Short exercise:
Please copy the records below word for word, from the line with "The width and height of the screenshot is (1568, 777)." up to and including the line with "Action: pos(67,256)".

Entries shown:
##########
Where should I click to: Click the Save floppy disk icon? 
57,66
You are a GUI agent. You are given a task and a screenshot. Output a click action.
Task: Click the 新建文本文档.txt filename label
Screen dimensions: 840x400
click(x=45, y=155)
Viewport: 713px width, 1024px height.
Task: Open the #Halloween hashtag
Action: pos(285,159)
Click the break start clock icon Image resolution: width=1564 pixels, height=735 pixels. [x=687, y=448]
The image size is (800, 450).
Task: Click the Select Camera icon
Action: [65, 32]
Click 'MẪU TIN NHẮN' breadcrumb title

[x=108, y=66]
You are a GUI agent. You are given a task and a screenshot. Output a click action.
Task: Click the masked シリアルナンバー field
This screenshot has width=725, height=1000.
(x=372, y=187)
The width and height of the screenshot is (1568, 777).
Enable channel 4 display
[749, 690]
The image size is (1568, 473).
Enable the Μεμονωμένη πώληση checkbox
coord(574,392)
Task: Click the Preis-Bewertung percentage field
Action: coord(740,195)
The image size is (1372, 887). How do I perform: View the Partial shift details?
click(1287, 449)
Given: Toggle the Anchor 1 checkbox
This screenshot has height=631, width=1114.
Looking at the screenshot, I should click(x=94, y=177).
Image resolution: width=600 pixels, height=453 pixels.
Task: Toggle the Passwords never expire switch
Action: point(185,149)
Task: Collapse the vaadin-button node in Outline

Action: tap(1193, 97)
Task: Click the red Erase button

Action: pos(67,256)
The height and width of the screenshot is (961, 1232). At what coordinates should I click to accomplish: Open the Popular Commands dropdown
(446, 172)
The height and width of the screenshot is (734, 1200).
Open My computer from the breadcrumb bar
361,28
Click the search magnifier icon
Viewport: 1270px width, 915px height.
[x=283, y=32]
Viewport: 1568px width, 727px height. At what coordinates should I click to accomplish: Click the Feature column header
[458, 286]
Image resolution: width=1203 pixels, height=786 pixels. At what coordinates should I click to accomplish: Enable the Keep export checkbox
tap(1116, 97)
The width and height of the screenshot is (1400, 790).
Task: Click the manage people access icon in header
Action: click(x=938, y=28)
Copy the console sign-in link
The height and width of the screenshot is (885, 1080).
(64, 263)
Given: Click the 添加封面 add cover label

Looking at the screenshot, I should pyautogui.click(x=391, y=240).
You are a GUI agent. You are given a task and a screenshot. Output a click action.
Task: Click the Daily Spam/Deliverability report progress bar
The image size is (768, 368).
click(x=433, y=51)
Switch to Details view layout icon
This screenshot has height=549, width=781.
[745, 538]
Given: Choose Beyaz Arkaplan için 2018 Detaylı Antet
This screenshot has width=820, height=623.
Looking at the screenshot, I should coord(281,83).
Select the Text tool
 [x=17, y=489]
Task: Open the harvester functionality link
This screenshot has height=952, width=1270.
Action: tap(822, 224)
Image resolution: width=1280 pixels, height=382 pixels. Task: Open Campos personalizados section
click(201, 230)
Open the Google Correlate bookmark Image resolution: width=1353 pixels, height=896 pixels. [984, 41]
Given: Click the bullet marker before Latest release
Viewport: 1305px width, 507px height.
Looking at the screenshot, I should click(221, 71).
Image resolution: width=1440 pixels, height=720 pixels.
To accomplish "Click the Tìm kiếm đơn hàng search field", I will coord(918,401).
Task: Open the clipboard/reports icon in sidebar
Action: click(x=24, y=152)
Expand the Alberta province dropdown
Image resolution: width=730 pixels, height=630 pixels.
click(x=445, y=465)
##########
Exercise response:
The width and height of the screenshot is (1568, 777).
Enable channel 4 display
[749, 690]
The image size is (1568, 473).
Enable the Μεμονωμένη πώληση checkbox
coord(574,392)
Task: Click the Preis-Bewertung percentage field
Action: coord(740,195)
The image size is (1372, 887). How do I perform: View the Partial shift details?
click(1287, 449)
Given: Toggle the Anchor 1 checkbox
This screenshot has height=631, width=1114.
Looking at the screenshot, I should click(x=94, y=177).
Image resolution: width=600 pixels, height=453 pixels.
Task: Toggle the Passwords never expire switch
Action: point(185,149)
Task: Collapse the vaadin-button node in Outline

Action: tap(1193, 97)
Task: Click the red Erase button

Action: pos(67,256)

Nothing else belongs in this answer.